What you should do: Please extract every line of the records below and reproduce each one without any change.

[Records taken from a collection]
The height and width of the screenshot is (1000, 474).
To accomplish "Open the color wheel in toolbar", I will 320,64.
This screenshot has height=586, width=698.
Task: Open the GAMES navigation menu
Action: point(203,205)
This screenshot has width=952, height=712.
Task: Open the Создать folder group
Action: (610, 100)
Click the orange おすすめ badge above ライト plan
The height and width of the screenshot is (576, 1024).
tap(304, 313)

Solved exercise:
The height and width of the screenshot is (1000, 474).
To accomplish "Open the color wheel in toolbar", I will 320,64.
This screenshot has height=586, width=698.
Task: Open the GAMES navigation menu
Action: point(203,205)
This screenshot has width=952, height=712.
Task: Open the Создать folder group
Action: (610, 100)
Click the orange おすすめ badge above ライト plan
The height and width of the screenshot is (576, 1024).
tap(304, 313)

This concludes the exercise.